Wednesday, June 21, 2006

What would happen if the movie and record companies offered Digital Rights Management-free downloads?

When I read stories such as the one about The Pirate Bay being shut down, inevitably comments turn to the Motion Picture Industry's use of DRM to restrict access to movies. DRM can take many forms, such as the relatively weak flavor that appears on DVD's and the relatively strong variety that exists in windows media video files from movielink.com.

When the pirate bay came back up a few days later, the comments on digg and slashdot were predictable. Many posters echoed things we've heard before, stating that pirates will always be a step ahead of the regulators and that until the MPAA offers DRM-free downloads of a wide selection of movies, that they will continue to download. This has been happening over and over with different P2P services for the better part of a decade, starting with Napster, then Scour and Audiogalaxy (which was awesome by the way) and Kazaa, and now Limewire and Bittorrent.

Clearly something has to give. People aren't going to magically stop downloading even if the RIAA says downloading is stealing and supports terrorism. And the media conglomerates aren't going to stop trying to recapture that glory days of the mid 90's when CD sales were strong. (Sometimes that seems like its the main goal of drm: To frustrate and restrict customers so completely that they give up and go to Wal-Mart and buy the disk).

I see this all leading to a DRM-only world, where you can't rip DVD's or CD's to your computer because of ultra strong encryption. I think this is a bad road to go down because I think it hurts everyone involved, both economically and culturally.

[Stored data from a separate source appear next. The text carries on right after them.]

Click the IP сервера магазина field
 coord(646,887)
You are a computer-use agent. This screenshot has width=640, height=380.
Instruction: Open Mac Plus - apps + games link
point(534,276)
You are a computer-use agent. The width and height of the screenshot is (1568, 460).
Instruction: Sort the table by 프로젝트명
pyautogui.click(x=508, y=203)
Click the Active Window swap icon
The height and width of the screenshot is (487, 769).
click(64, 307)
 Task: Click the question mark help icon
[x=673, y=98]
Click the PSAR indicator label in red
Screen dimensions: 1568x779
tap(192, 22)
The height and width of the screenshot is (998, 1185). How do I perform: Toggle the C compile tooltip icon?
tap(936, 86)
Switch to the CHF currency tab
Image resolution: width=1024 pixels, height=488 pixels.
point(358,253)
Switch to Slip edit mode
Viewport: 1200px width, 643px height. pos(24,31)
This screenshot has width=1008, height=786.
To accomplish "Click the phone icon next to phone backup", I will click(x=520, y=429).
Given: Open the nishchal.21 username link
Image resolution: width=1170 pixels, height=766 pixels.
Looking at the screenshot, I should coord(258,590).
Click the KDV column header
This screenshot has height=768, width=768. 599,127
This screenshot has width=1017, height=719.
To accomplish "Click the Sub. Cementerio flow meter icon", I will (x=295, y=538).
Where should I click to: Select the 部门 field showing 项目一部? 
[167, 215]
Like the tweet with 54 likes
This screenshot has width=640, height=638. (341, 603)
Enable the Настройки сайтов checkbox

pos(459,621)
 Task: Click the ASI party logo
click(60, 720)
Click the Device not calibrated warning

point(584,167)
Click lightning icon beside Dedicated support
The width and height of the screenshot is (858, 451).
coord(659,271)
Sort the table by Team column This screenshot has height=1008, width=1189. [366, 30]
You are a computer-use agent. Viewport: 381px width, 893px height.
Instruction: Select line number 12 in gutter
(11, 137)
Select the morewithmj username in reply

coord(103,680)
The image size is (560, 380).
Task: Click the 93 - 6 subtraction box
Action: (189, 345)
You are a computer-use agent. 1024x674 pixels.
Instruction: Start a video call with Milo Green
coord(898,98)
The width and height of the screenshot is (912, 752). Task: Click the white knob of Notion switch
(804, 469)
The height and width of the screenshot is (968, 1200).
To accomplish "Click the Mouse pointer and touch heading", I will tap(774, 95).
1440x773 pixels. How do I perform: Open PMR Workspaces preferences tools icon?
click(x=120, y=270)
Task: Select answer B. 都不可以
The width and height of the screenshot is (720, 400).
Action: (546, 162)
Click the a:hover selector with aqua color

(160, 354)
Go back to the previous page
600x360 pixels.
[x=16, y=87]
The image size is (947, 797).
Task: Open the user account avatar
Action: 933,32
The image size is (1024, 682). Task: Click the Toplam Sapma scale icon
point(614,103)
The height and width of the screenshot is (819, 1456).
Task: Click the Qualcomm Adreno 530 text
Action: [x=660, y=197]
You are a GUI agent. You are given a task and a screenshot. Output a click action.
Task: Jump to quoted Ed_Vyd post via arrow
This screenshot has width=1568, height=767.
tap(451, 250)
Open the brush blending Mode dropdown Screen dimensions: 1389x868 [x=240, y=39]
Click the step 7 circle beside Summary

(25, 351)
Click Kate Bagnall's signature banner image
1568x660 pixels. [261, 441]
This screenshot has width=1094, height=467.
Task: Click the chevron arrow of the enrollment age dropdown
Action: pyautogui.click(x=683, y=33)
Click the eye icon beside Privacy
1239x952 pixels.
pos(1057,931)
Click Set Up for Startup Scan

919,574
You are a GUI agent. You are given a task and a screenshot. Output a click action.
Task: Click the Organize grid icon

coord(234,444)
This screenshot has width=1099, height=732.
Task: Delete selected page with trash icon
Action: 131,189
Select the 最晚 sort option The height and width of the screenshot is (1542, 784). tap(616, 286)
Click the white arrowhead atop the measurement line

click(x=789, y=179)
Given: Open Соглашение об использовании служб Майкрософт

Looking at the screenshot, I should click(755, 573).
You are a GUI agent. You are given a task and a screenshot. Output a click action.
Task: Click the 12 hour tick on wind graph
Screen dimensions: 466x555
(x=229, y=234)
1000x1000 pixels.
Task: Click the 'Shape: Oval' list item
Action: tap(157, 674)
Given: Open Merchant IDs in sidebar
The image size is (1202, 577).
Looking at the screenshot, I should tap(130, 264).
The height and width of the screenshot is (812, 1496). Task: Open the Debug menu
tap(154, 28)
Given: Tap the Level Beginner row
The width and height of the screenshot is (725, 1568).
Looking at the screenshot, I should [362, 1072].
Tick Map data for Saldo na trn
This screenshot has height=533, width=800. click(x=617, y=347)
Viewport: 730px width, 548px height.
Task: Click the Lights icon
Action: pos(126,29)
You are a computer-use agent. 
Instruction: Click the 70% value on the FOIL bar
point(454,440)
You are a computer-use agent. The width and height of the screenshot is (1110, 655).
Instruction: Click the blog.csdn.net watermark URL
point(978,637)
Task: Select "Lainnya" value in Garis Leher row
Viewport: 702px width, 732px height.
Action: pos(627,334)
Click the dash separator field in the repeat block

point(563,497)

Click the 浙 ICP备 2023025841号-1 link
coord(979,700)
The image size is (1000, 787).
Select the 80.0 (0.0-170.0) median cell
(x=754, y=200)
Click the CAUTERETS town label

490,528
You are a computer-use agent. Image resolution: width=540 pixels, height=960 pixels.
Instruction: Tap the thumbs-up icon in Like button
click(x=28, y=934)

So I thought to myself, what if the media companies offered DRM-free downloads? They could do it so each download was a little different and therefore didn't hash nicely into P2P programs (to avoid seeding a bittorrent swarm, which could be a problem). You'd still have the same subset of people trading files online and you would open yourself up to a whole new market. I can't believe they still haven't tried it as an expirement with a movie or two to see what the share rate of the movie would be. And then after that maybe they can increase the size of the catalog on movielink beyond the current 2% of releases. Give the customer what he/she wants, right?

But why should media companies reach out to consumers? Why should the copyright holder pay for the actions of illegal file-swappers? For a couple reasons: Music and movies enrich our cultural experience. They make our lives better. It's good for society. Secondly: Corporations are greedy, and properly planned, you can reach a larger audience and make more money. If you tie together the freedom and portability of drm-free content, reasonable prices, and global cooperation (I'm looking at you Sweden and Russia) then the copyright holders stand to make a lot of money.

(They could still use DRM for rentals. Really, who objects to DRM for rentals? A rental without DRM would be like Blockbuster not requiring you to return the movie).